Farmers are back on high alert and feeling anxious over the cattle disease outbreak.
The disease mycoplasma bovis was first discovered in July, and has so far been found on eight farms in South Canterbury and North Otago.
Sharemilker Leo Bensegues told a public meeting in Morven last night that his herd is the latest farm to be infected, which was confirmed by the ministry last week.
Federated Farmers dairy chair for South Canterbury, Ryan O'Sullivan, said the atmosphere of this meeting was quite different to previous ones.
"The mood last night was a little bit more anxious given that there's been another couple of properties external to the Van Leeuwen Group who have contracted the disease," he said.

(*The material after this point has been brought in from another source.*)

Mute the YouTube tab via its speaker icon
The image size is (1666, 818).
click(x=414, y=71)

"A bit more anxious that this thing is not yet contained and it could spread further."
Many of the farmers' questions were around the protocols for the restricted farms in terms of people, vehicle, and animal movements, Mr O'Sullivan said.
"Farmers wanted some reassurance that those properties were locked down and protocols were being followed."

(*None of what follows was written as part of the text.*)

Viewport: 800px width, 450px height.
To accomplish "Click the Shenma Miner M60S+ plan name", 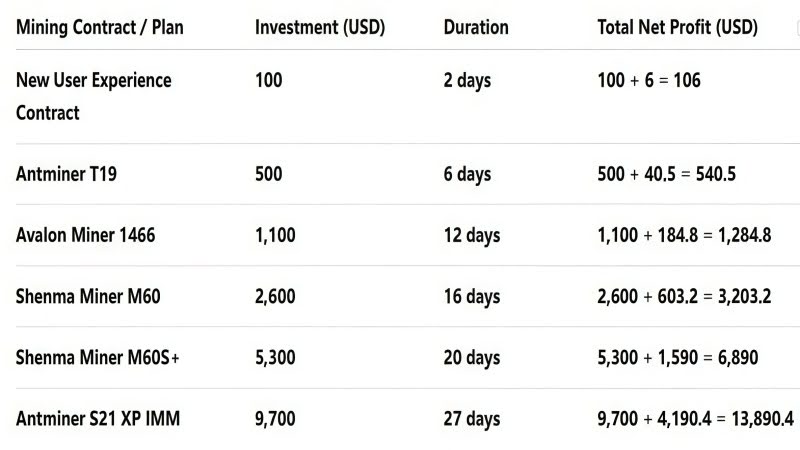I will 98,358.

There was also a discussion around buffer zones for properties, he said.
"Up until now the suggestion of a 1.5m buffer fence inside farm boundaries has been very much a voluntary thing ... but quite a bit of the discussion centred on whether there should be more of that going on and enforcement of it by MPI."
A vet from the district told the meeting that he was worried that farmers relaxed after the ministry said it was cautiously optimistic that the disease was controlled, Mr O'Sullivan said.
"Just the on-farm biosecurity measure, such as having a trough to wash, shows for contractors, AI technicians, and vets, some of those protocols have slipped.
"People have relaxed a little bit and the message was last night that it's too early to relax... While [the disease is] contained seemingly within that district, at this stage it's certainly not within the original properties any longer."